Is it nature or nurture that shapes our criminal behaviour?

It is hard to say. There is the positive theory that says that criminals are born not made which is an example of nature not nurture. It focuses on biological and psychological factors to explain criminal behaviour. There is an Italian physician and psychiatrist, Cesare Lombroso, who studied cadavers of executed criminals in an effort to determine scientifically whether criminals were physically any different from non-criminals. He believed that people were born criminals and facial features of criminals included things like enormous jaws and strong canine teeth. However, the positivist theory of criminals being born rather than made died out. The other perspective is that environmental factors lead to violence. Criminal behavior may be fostered and encouraged in certain environments which are an example of nurture not nature. There are proponents to each side and evidence to support both views, this topic is very difficult and controversial. The answer to this is not soon approaching and quite possibly a combination of the two variables in question.
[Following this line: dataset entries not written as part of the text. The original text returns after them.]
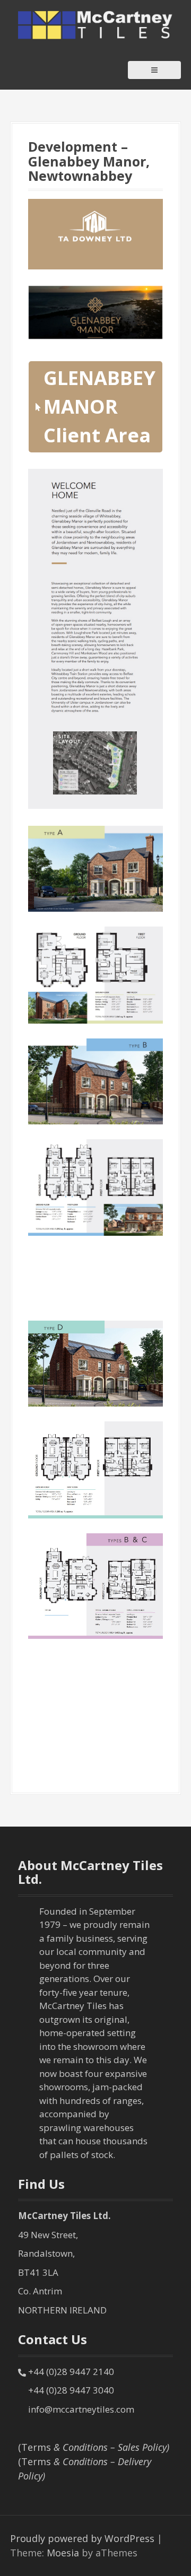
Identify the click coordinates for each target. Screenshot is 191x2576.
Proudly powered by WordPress (82, 2538)
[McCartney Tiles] (95, 24)
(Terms (93, 2447)
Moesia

Why do people commit crimes?

Well it could be for a whole bunch of reasons. There are always those of economic, power, anger, greed, jealousy, passion, boredom, fear, peer pressure or the sense of thrill and rebellion. I suppose it is situational and different for every person. However, Sigmund Freud believed that all humans have criminal tendencies. It is through socialization that these tendencies are controlled during childhood. If a child has an identity problem with his/her parent, this problem may cause the child to direct its antisocial tendencies outward and thus become a criminal.

What drives the criminals to break social norms and engage in deviant behaviour?

Well to put it into perspective an example would be comparing the individual raised in a loving home, who is taught morals and respect for others will develop a pro-social interaction style, healthy boundaries and positive relationships and the other individual who is biologically predisposed to violence may be raised in a chaotic, violent, abusive home and is taught to be aggressive in order to fulfill his needs, will develop antisocial traits, lack morals, have abusive, exploitive relationships and is more likely to be involved in aggressive acts. Because the first individual was able to develop skills for healthy relationships, they will be less likely to be involved in aggressive acts or become a sexually violent offender. The second individual was predisposed to violence and raised in an environment that encouraged the expression of aggression he develops into the future offender of deviant crimes.

How do criminal behaviours affect social relationships between human beings?

Well generally put a lot of strain on relationships. Not many people want to intentionally associate with a criminal. They could be scared or not want it to make them appear to be a threat as well. The criminal may become a burden to those involved. As well, if the individual has been sent to prison not having communication for a period of time can be damaging.

Do criminal behaviours reflect culture?

They reflect environment which goes back to the nurture factor opposed to nature. Environment factors can include a variety of things including the presence of a capitalist society. Karl Marx and Frederick Engels argued that the capitalist society encouraged crime as people competed for resources and wealth. Our society protects those with power and property. As a result, people who are economically disadvantaged are more likely to be punished by our justice system.